§ PROBLEM STATEMENT: Rewrite all of the data below, shifting each click coordinate in the answers by -60 and keeping every other number as it is. Leave the pictures out of your version.

§ MATERIAL FOR THE TASK:

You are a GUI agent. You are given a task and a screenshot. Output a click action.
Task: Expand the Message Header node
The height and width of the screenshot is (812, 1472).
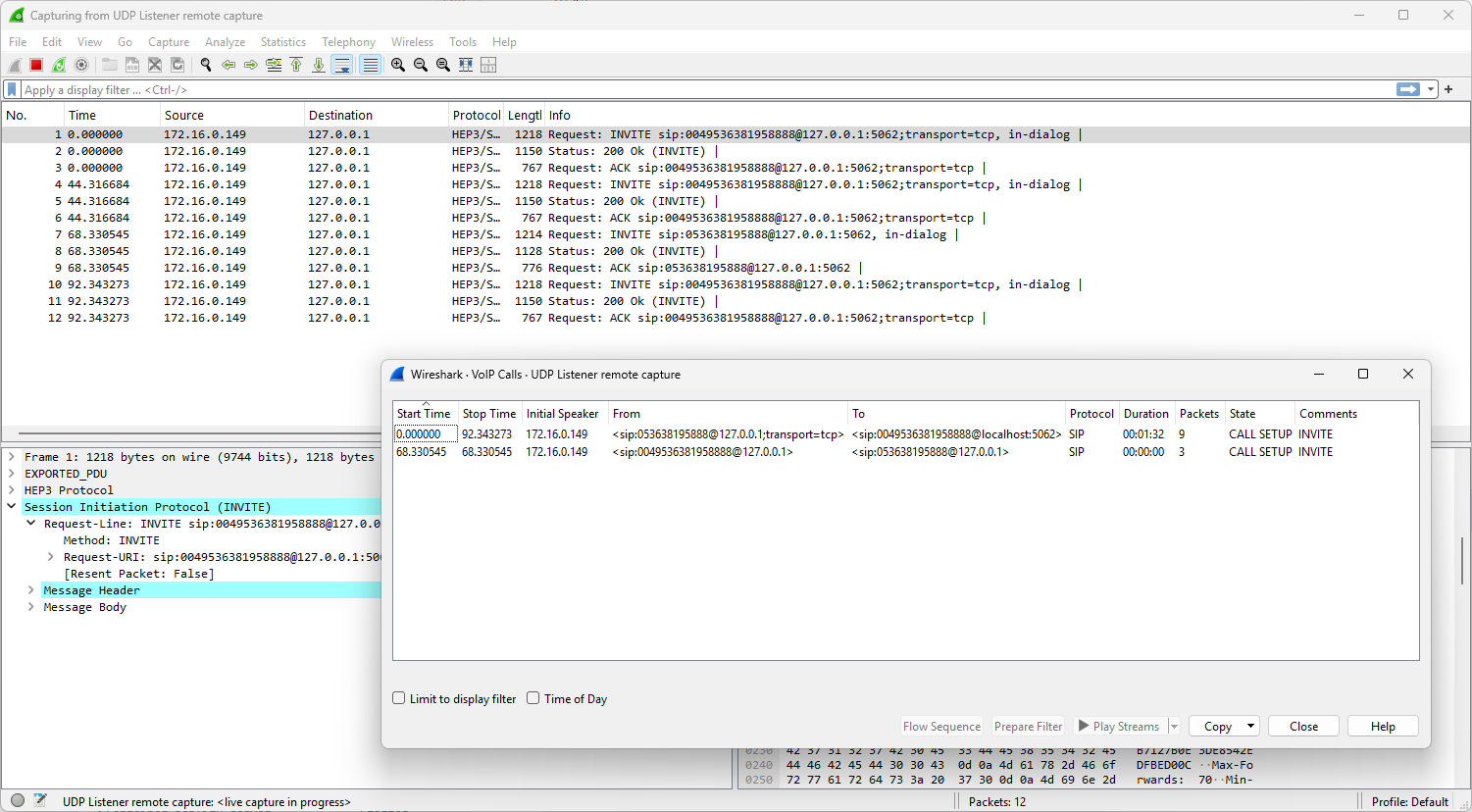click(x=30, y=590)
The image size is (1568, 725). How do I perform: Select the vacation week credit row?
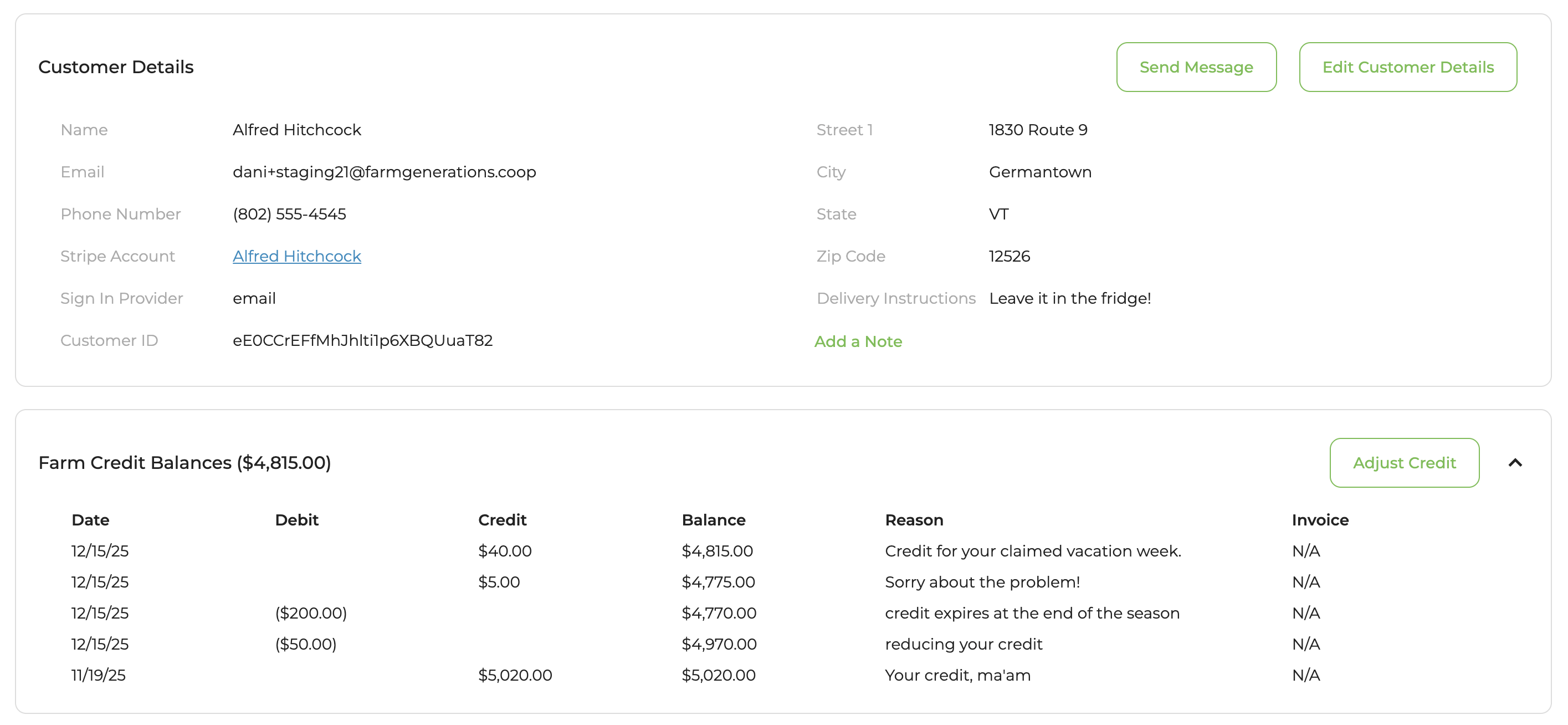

§ COMPLETE ANSWER:
You are a GUI agent. You are given a task and a screenshot. Output a click action.
Task: Expand the Message Header node
The height and width of the screenshot is (812, 1472).
click(x=-30, y=530)
The image size is (1568, 725). How do I perform: Select the vacation week credit row?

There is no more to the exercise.